## [Task goal]
Copy, exactly and without additions, every line in the records below from the one holding "Viewport: 1316px width, 913px" through the one holding "Task: Switch to the Energy tab", both ends included.
═══ Input data ═══
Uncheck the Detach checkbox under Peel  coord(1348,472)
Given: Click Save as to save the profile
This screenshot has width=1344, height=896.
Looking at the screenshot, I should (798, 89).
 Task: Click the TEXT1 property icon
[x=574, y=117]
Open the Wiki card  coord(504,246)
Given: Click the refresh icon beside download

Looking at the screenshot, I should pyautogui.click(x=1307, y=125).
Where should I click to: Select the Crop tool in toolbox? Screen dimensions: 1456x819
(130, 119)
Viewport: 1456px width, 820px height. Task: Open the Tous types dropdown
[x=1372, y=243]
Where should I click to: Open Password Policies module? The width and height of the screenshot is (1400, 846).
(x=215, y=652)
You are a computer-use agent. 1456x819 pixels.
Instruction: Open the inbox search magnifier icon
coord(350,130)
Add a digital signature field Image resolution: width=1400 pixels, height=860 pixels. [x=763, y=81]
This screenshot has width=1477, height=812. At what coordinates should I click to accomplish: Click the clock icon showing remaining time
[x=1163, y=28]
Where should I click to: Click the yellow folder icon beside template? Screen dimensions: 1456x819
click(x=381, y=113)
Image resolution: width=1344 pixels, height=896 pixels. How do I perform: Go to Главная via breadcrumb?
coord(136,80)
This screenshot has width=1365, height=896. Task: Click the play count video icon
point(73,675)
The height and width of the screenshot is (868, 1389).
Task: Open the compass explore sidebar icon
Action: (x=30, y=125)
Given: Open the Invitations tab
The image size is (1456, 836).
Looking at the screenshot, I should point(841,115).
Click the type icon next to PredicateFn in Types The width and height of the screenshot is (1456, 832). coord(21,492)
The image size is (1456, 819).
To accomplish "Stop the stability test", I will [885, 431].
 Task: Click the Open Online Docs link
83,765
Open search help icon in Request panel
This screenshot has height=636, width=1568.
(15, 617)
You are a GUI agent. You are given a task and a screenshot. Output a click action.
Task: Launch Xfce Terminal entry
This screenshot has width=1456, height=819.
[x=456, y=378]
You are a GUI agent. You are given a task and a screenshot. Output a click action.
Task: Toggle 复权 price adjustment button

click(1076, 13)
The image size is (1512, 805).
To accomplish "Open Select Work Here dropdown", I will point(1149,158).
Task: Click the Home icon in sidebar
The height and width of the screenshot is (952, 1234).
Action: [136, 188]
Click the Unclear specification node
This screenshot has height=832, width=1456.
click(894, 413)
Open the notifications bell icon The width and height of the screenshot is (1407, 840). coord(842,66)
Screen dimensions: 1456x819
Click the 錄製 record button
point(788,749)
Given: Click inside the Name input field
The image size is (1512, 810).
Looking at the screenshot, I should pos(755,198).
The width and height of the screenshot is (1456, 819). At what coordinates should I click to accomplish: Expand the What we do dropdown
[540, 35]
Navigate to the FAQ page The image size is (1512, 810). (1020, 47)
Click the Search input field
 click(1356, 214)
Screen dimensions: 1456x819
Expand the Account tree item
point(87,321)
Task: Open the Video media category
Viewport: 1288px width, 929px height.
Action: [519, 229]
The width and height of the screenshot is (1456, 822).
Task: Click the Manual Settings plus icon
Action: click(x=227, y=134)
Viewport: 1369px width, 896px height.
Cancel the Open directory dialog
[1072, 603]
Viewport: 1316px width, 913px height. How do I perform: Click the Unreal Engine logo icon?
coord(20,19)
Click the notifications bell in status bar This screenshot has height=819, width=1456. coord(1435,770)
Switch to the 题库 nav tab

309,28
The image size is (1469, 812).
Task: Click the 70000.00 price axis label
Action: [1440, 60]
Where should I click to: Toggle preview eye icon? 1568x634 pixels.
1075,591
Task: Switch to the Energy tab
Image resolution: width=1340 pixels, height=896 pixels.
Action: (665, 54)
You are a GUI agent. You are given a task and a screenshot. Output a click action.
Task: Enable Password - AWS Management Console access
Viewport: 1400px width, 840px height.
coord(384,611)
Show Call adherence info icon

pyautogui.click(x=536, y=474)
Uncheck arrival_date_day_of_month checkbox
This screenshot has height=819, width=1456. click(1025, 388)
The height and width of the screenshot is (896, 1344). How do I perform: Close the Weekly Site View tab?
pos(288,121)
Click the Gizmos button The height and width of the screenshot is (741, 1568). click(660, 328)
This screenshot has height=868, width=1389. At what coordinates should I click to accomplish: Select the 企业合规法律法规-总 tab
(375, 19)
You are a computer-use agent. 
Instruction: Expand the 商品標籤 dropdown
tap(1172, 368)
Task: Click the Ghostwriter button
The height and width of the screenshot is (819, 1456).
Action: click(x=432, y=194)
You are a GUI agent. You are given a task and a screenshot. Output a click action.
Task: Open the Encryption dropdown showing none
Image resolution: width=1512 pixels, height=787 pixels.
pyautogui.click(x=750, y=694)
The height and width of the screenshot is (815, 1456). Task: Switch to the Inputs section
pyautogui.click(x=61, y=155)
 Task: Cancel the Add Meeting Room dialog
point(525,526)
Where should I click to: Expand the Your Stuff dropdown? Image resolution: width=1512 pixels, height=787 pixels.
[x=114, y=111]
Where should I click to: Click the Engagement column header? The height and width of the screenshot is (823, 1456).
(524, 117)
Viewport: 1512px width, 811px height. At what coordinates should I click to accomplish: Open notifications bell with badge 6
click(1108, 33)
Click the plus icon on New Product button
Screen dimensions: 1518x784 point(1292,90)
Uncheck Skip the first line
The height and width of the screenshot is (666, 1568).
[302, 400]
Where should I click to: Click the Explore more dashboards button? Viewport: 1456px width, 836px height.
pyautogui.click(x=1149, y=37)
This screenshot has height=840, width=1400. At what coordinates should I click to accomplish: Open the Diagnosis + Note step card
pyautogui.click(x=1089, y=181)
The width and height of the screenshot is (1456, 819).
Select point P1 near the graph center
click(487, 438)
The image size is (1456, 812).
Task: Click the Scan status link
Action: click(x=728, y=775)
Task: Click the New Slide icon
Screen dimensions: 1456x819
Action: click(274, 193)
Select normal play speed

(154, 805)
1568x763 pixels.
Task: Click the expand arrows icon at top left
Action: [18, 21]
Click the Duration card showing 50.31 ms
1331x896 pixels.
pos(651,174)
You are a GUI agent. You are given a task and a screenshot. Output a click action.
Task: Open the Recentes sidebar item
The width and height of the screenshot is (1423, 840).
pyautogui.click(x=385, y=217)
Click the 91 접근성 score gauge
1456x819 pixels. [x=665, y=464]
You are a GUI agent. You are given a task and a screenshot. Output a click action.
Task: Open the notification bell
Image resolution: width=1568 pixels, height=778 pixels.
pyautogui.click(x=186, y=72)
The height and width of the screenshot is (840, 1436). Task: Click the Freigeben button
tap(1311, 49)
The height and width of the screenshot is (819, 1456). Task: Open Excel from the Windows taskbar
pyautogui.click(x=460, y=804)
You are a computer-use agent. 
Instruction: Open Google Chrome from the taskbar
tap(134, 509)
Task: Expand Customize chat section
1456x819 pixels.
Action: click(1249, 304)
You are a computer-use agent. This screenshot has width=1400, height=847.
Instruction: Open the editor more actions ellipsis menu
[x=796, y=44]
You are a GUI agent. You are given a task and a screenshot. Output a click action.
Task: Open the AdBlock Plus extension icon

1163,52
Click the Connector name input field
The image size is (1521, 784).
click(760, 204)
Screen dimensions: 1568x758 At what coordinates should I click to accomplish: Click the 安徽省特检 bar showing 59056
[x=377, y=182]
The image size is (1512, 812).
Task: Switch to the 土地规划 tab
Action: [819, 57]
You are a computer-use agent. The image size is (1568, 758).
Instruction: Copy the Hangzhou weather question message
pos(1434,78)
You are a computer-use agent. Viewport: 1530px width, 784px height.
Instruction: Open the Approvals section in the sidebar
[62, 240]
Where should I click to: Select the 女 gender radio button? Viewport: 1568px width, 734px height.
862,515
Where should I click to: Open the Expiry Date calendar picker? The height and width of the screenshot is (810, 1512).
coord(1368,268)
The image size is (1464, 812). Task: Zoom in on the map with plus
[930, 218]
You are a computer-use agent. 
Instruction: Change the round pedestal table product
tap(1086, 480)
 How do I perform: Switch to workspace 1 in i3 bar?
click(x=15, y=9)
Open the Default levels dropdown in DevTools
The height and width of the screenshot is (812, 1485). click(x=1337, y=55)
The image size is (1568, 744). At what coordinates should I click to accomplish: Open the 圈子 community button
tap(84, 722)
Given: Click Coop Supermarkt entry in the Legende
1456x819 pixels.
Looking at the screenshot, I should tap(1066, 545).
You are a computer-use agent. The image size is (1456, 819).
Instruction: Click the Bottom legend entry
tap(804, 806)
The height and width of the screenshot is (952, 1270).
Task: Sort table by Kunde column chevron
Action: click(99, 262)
═══
## [Exercise response]
Viewport: 1316px width, 913px height. How do I perform: Click the Unreal Engine logo icon?
coord(20,19)
Click the notifications bell in status bar This screenshot has height=819, width=1456. coord(1435,770)
Switch to the 题库 nav tab

309,28
The image size is (1469, 812).
Task: Click the 70000.00 price axis label
Action: [1440, 60]
Where should I click to: Toggle preview eye icon? 1568x634 pixels.
1075,591
Task: Switch to the Energy tab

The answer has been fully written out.